“Sugar Cane Alley” seems to grow so directly out of old memories that it’s a surprise to discover that the director based it on a novel; it feels so real we assume he based it on her own life. The film tells the story of a young orphan who was born on the French-speaking island of Martinique in 1920, and, when the story begins, is a carefree 11-year-old playing with the other kids in Sugar Cane Alley — a row of shacks by the cane fields.
These early scenes get right inside a child’s point of view; they’re as natural as François Truffaut’s “Small Change.” The kids are left alone all day while their parents work in the fields, and they make up games, get into fights, and poke about where they’re not supposed to be. When one of them breaks a precious sugar bowl, the depth of the tragedy underlines the poverty of these people.
The little boy is named Jose. He lives with his grandmother, a vast, hard-working, God-fearing woman with a great fund of love. He is a smart kid — gifted, likable. He makes friend with a very old man, a man so old that he remembers the days of slavery, and tells Jose that the work in the fields is just a new form of slavery. He dreams of going back to Africa someday, and Jose says he’ll join him.
But, meanwhile, Jose is doing well in school. His grandmother works long hours to support them, so that he can break out of the fields and get an education. And the movie follows Jose as has sits for an exam, and is accepted by an intermediate school in the island’s capital. He gets a scholarship, but it’s not enough money, and in one of the great scenes of the movie his grandmother moves them to a packing case on the outskirts of the city and does laundry to support them both.

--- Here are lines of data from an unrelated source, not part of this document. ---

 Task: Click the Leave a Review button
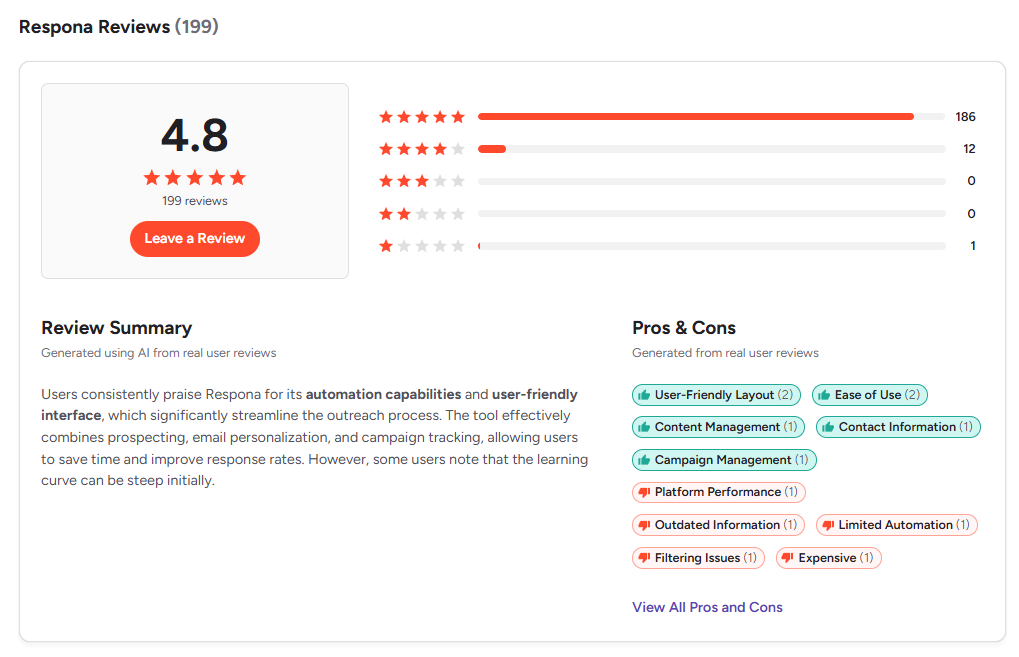[194, 238]
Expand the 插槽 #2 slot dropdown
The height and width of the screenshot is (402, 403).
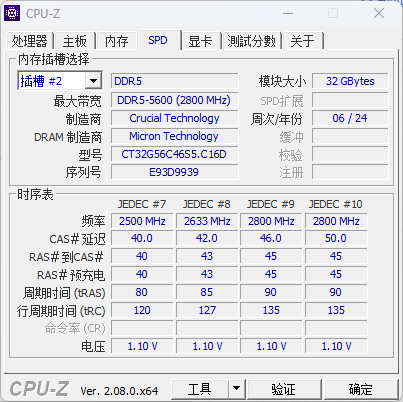93,81
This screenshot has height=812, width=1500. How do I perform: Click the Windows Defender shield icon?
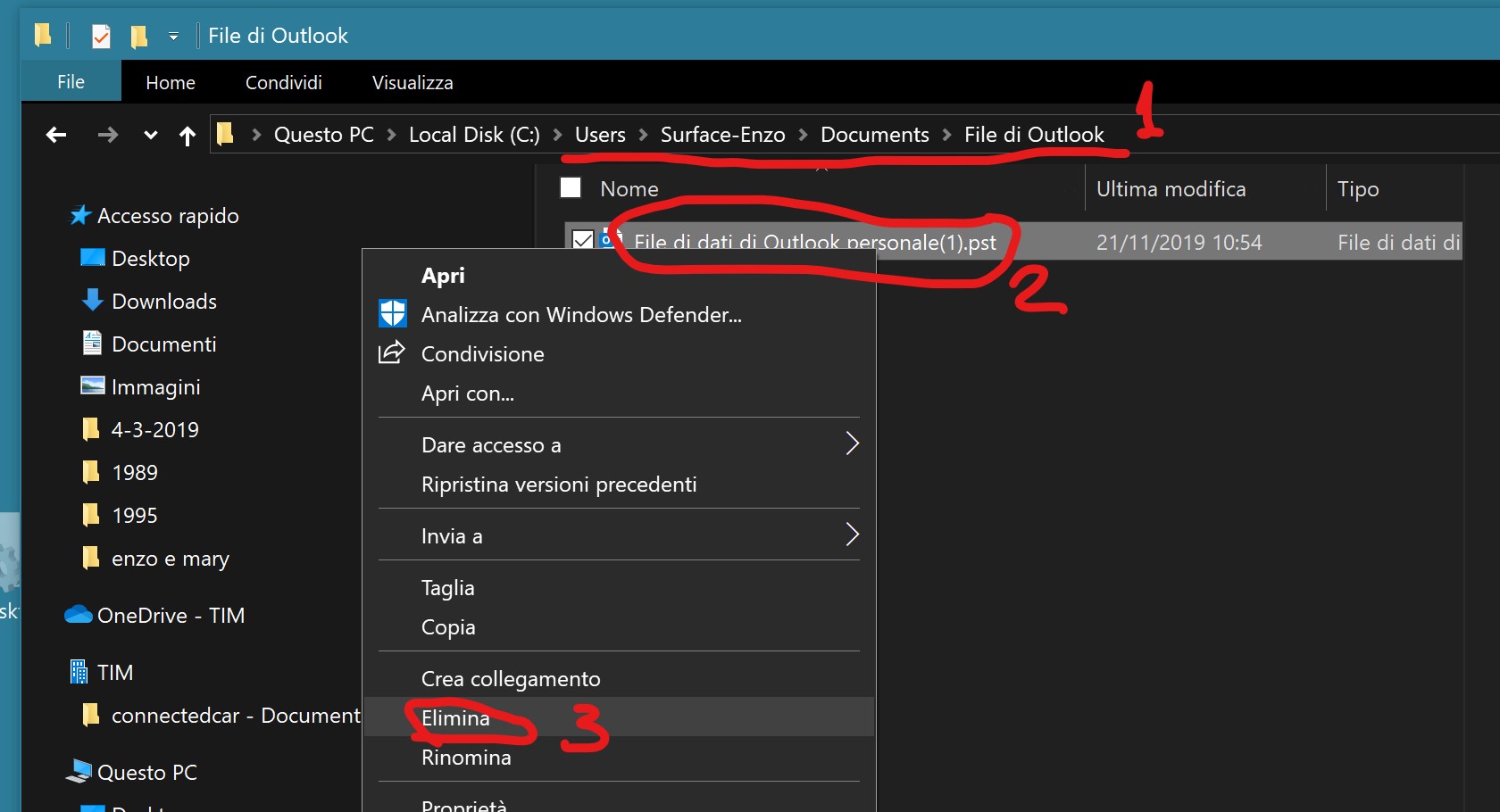coord(393,314)
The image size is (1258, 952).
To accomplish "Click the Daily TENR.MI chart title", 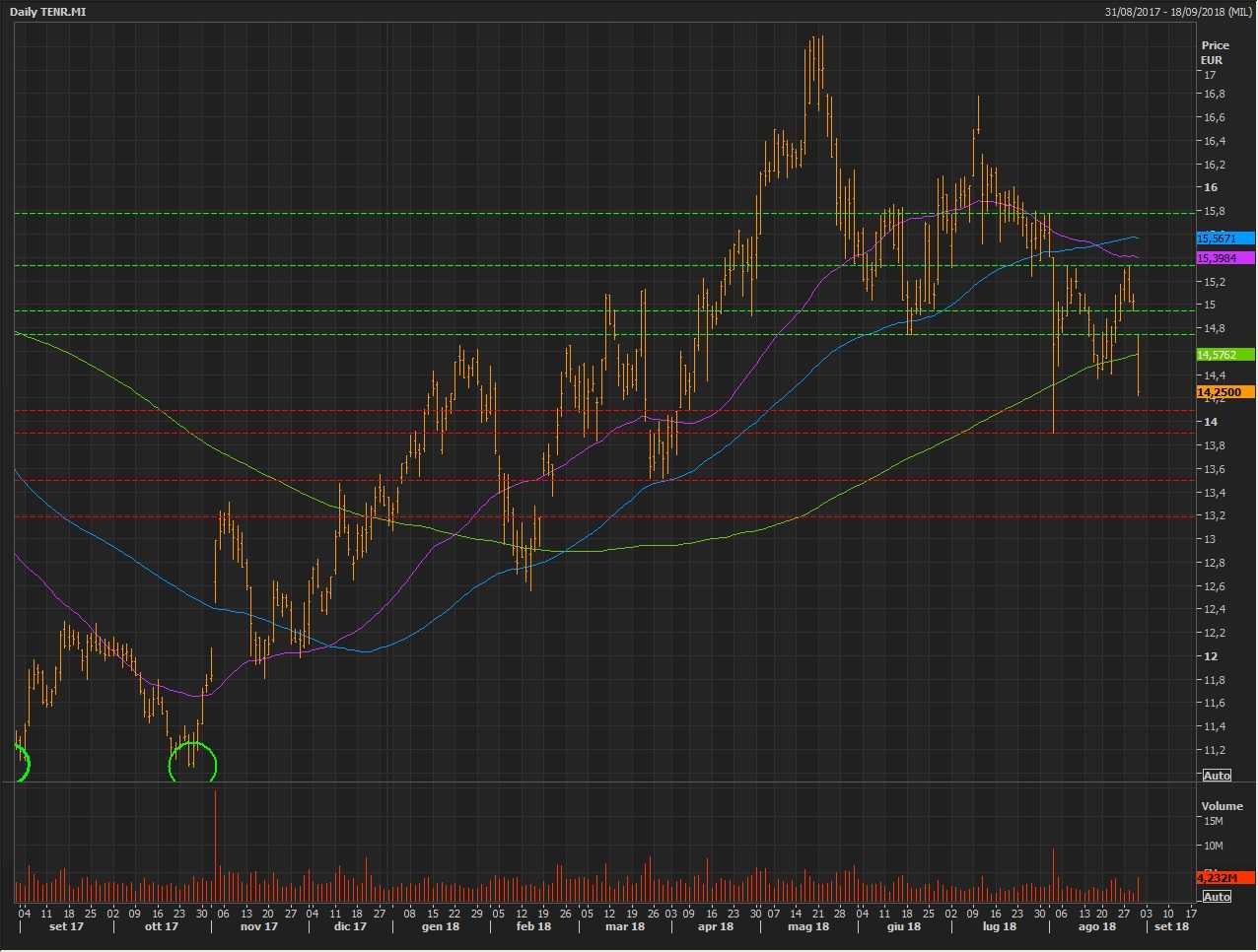I will coord(48,11).
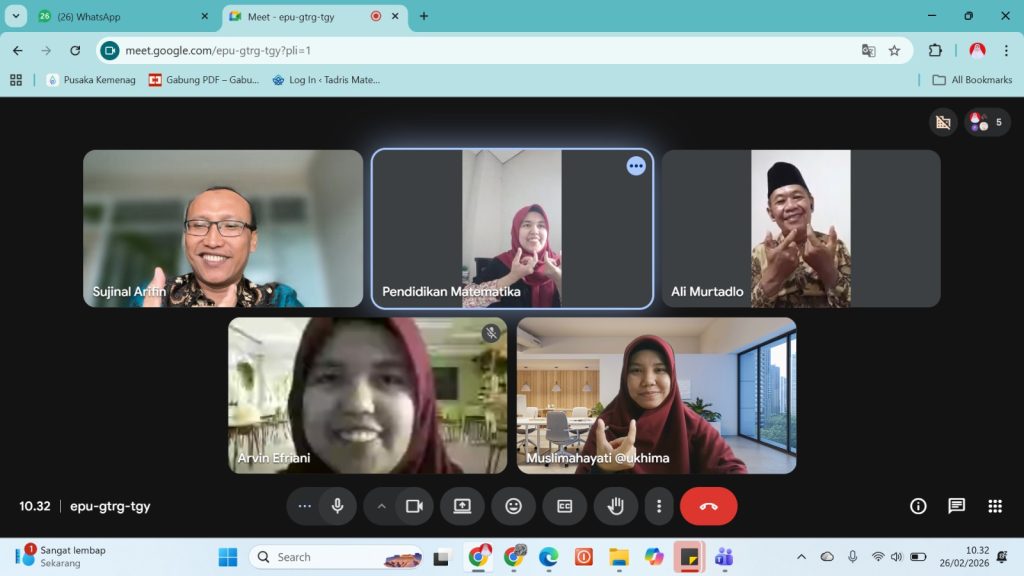
Task: Show the participants list with count 5
Action: (987, 122)
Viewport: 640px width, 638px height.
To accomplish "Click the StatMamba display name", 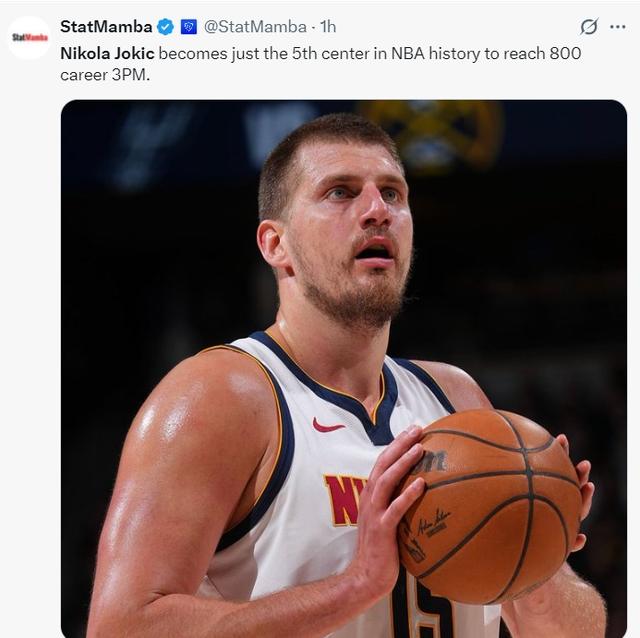I will coord(106,27).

The film’s director, Euzhan Palcy, knows she’s dealing with many of the conventions of a rags-to-riches story here, but she avoids a lot of possible stereotypes by making everything very particular, by making Jose into an individual instead of just a good example. When a woman hires Jose and then makes him late for school, for example, Jose conceives a brilliant plan to sneak back and get even with her — while maintaining a perfect alibi.
“Sugar Cane Alley” sees its world so clearly because it’s an inside job; Palcy grew up on Martinique. At the same time, she doesn’t lean on their heartwarming story. She’s are making a movie here, and it’s smart, sometimes hard-edged story that earns its moments of sentiment.
Every once in a while a movie will come out of nowhere. The actors will be people we’ve never seen before, the location will be an unfamiliar one, the director’s name will be brand new, and everything will fit together so naturally that we wonder where these people have been all their lives. In a way, the very story of “Sugar Cane Alley” answers that question.